そもそも野外自主保育という言葉に惹かれて集まったお母さんたちにとって、価値観もバックグランドも異なるお母さん同士がコミュニケーションとりながら一つの活動を維持運営していく、しかも子育てや家事をしながら、となるとそれはそれは物理的にも精神的にもかなりディープでハードな経験です。つまり「超面倒くさい」という関係性。

 

 

 すでにある「森のようちえん」というサービスをお金で利用するのではなく、「自分たちの手で」森のようちえんを「毎日」創って維持運営していかないといけないのです。

こんなに面倒なことやっている大人たちは、今時少ないんでしょうね。誰かに預けて気の合う友達とお茶したり、趣味や好きな仕事をバリバリしたりすることを選ぶ人の方が圧倒的に多いはずです。

 

 

 もちろん楽しいことばかりではありません。時には(いや、しょっちゅう)意見がぶつかり合い、遠慮しているとストレスが溜まったり、保護者同士のコミュニケーションがうまくいかないと子どもたちにも影響が出たり。。運命共同体の中でのベタで大変な活動です。

去年も書きましたが実はナバも、「本当にこの自主保育スタイル、やめた方がよいのではないだろうか」と何度も自問自答してきました。でもこう思ったんです。

 

 

 気の合う仲間だけで、あるいは1人で、我慢もせずに、モノと情報が簡単に手に入り、自分の思うままのペースで、他人と関わることもせずに、たいていの欲求は気軽に解消できてしまう現代。

 

 

 でもそんな時代の中で、一つの目的のために異なる価値観の人と過ごし、しっかりと耳を傾け、意見を言い、ぶつかり合い、多様性を認め、譲歩しあい、受け入れ、今までにない世界に飛び込み、行動し、失敗し、うまくいかずに悩み、でも助け合い、笑い合えるそんな、人間という動物が群れで暮らしていく上で太古からつい最近までず〜っと続けてきたことを、今はほとんどの人がやめてしまったのかもしれません。

 

 

 そうした中、お世辞にもコミュニケーション上手とは言えないお母さんたちが、あえてこの森のだんごむしを選び、不器用ながらも(ごめんなさいね)なんとか勇気を振り絞って、それでもなんとか直球で、そして互いにボコボコに傷つきながらも、コミュニケーションを取り合いながら活動してきました。

答えも何もない世界で、いま目の前で起きていることを自分の感覚でとらえ、自分で考え、自分で行動する毎日。
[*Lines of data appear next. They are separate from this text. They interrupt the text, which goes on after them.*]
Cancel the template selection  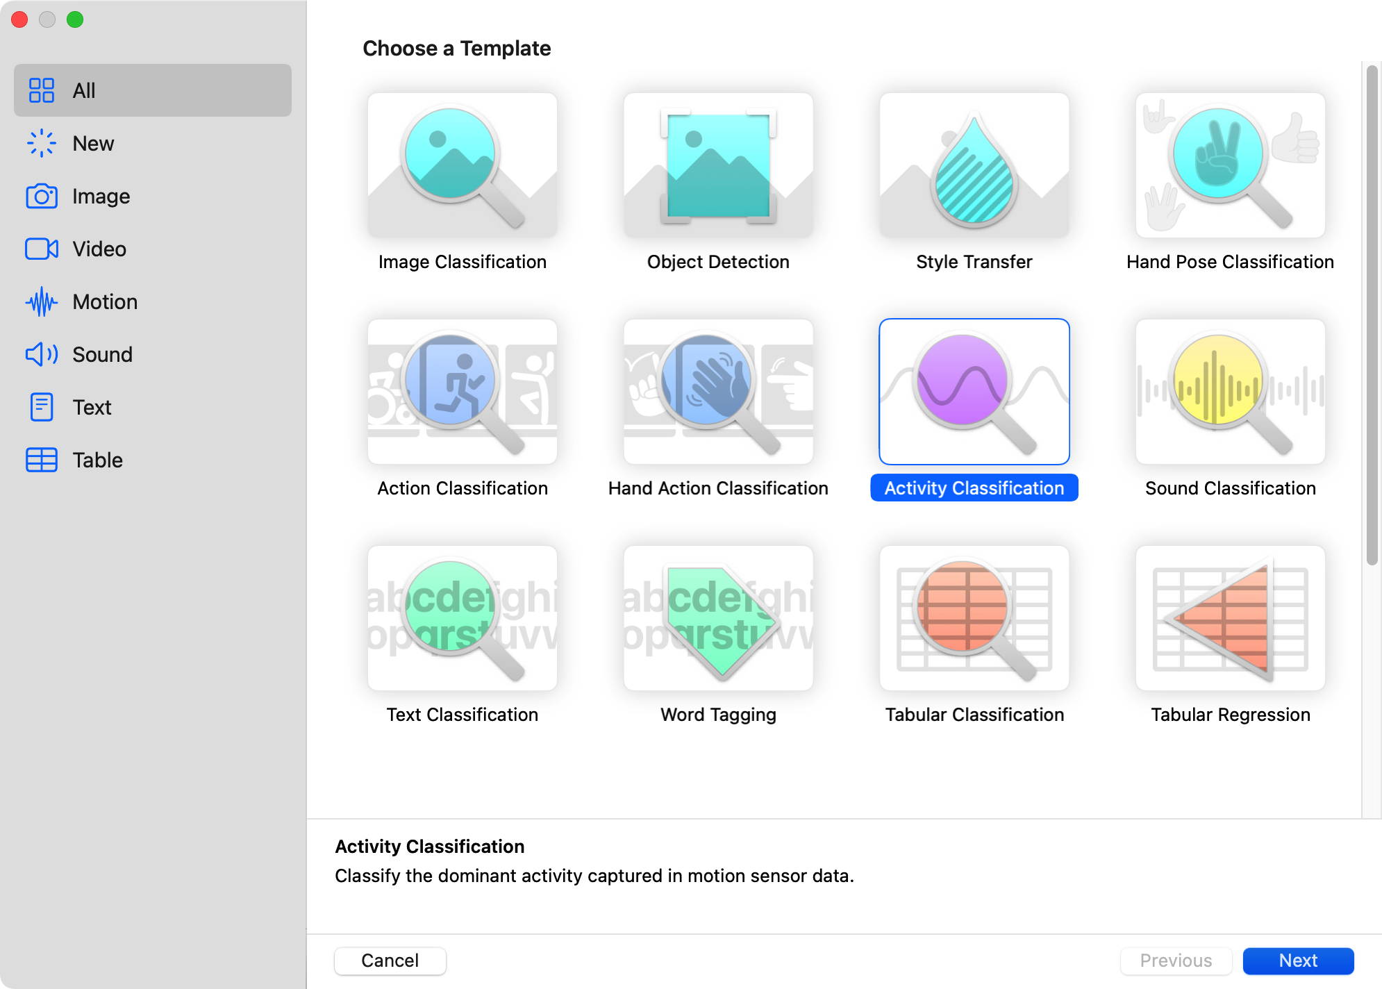(390, 961)
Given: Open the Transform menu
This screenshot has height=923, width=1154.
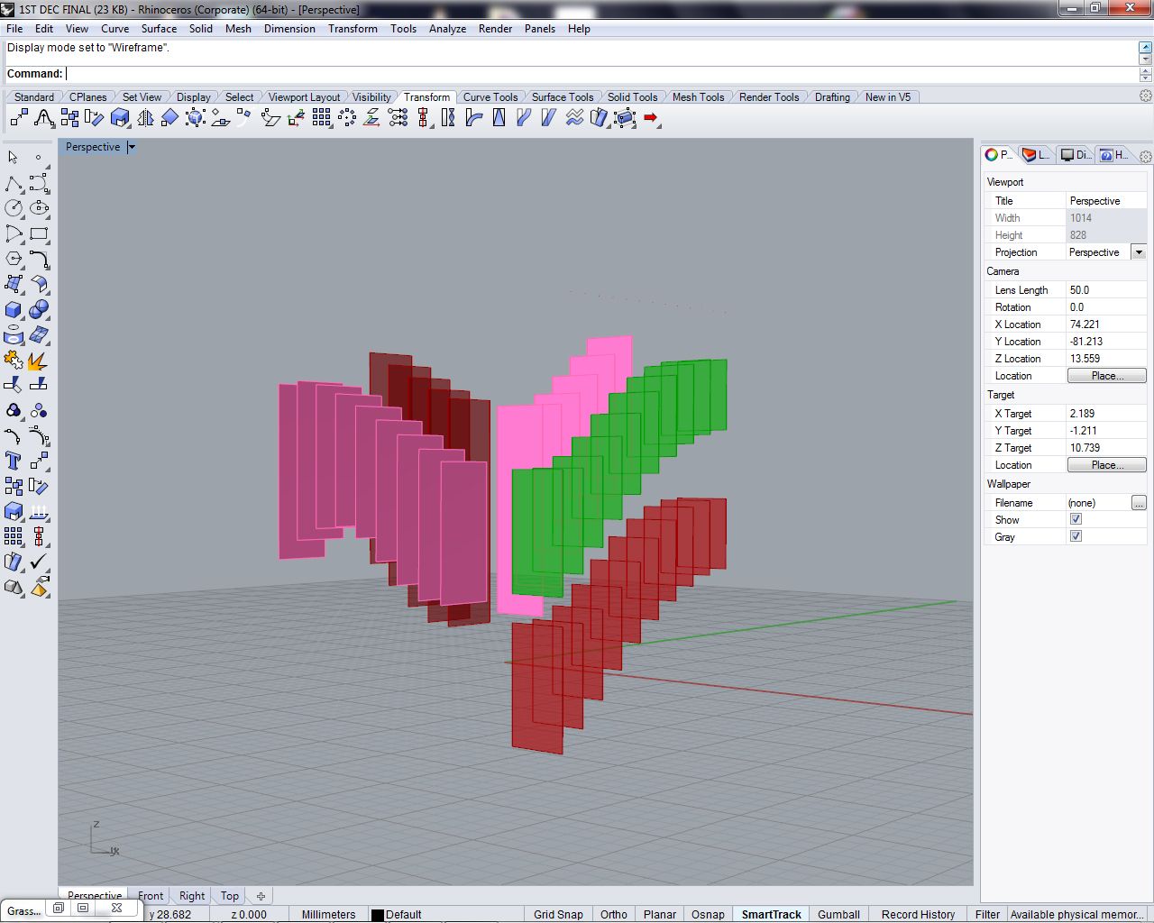Looking at the screenshot, I should [x=353, y=28].
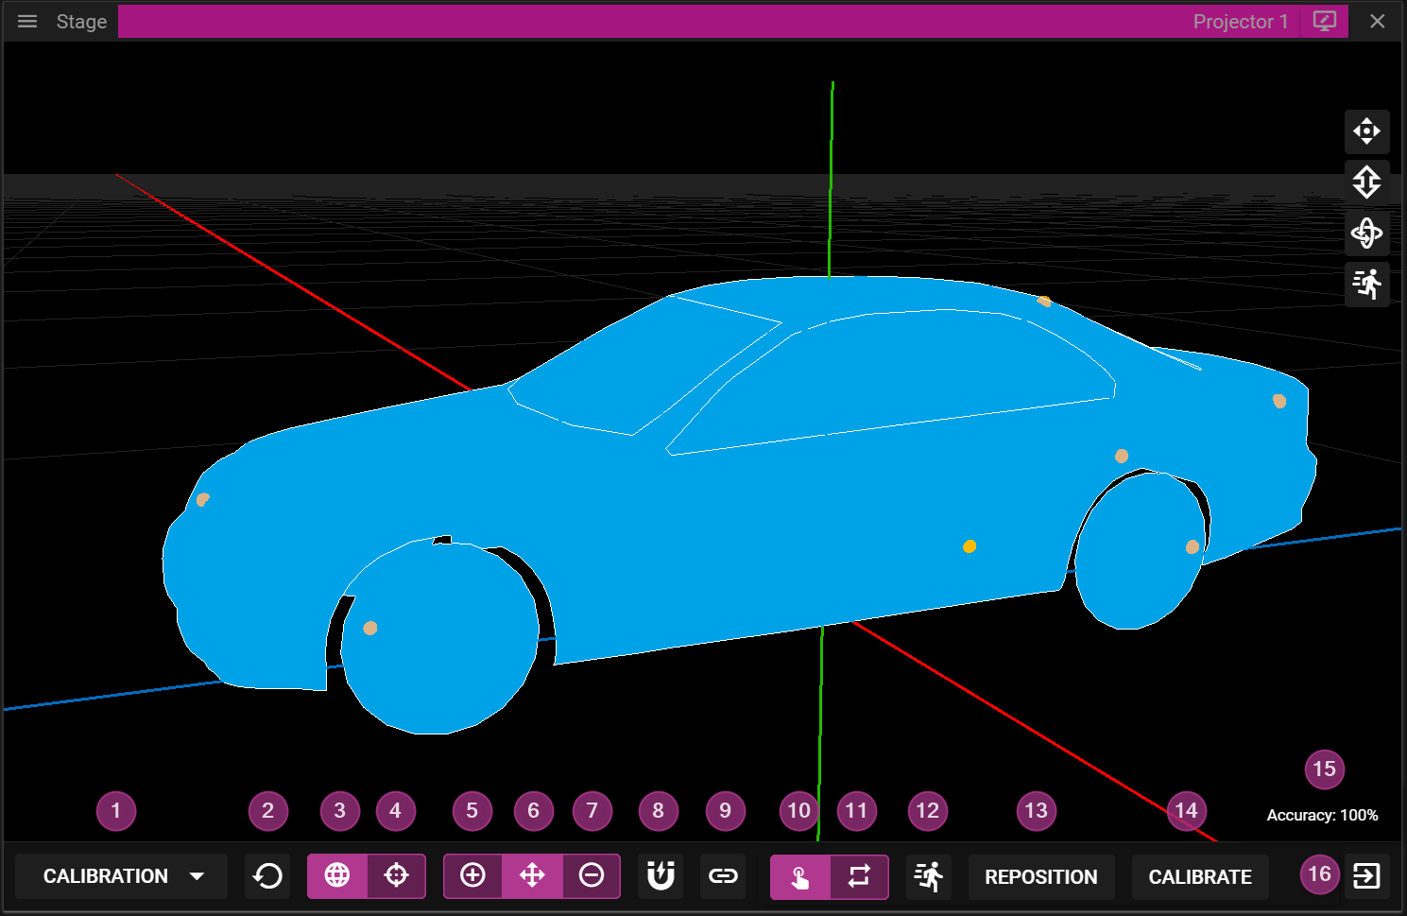Click the yellow calibration point on car door
Screen dimensions: 1407x916
pyautogui.click(x=969, y=546)
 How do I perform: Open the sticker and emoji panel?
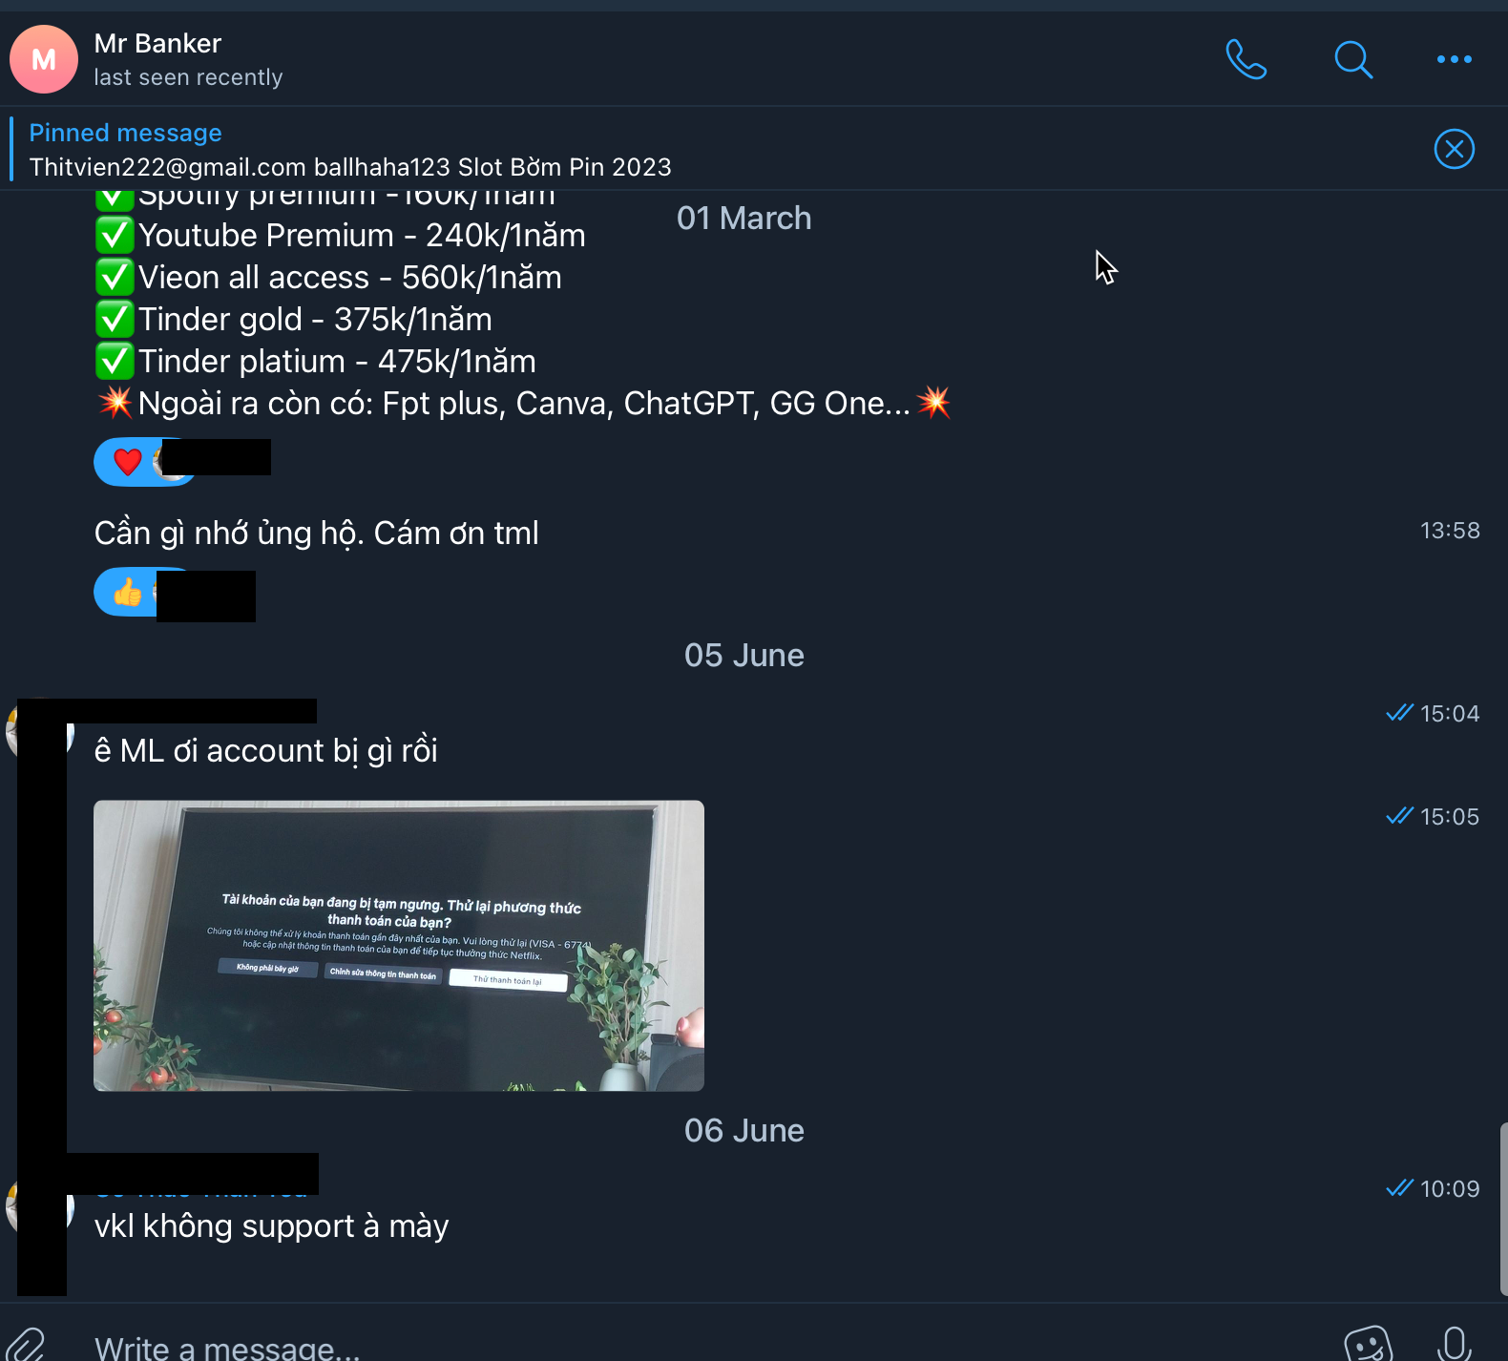point(1368,1344)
。。うまくいったかいかないかではなく、向き合っていたか、自分に正直でいられたか、今ここにいたか、心と言葉や行動がつながっているか、というゴールに向けて、そして物事の「芯」を常に見出そうと、ひたすら考え悩み続け行動し続けてきたのではないでしょうか。

 

 

 だから今回の「コロナ」の感染症なんていうのは、だんごむしのお母さんにとってはそれほど大きな課題ではなかったのかもしれません。事実、「今回のコロナのおかげで、本来大切にすべきもの、本来のだんごむしの姿が分かったような気がします」と一人のお母さんが教えてくれました。

 

 

 これほど真剣に子育てや人間関係にしっかりと向き合ってきた母親たちに見守られてきた子どもたちは幸せだなぁとつくづく思います。決してスマートでなくとも、お母さんたちの思いはしっかりと子どもたちに伝わっているはずです。上手にやることが重要ではなく、真剣に向き合うことの暖かさや気持ちよさを実感しているはずです。そして決して無理をしない。

 

 

森はそんなお母さんたちを包み込むように、今年も見守ってくれました。ありがとう森。

そしてお母さんたち、がんばったね。おつかれさまでした&本当にありがとう。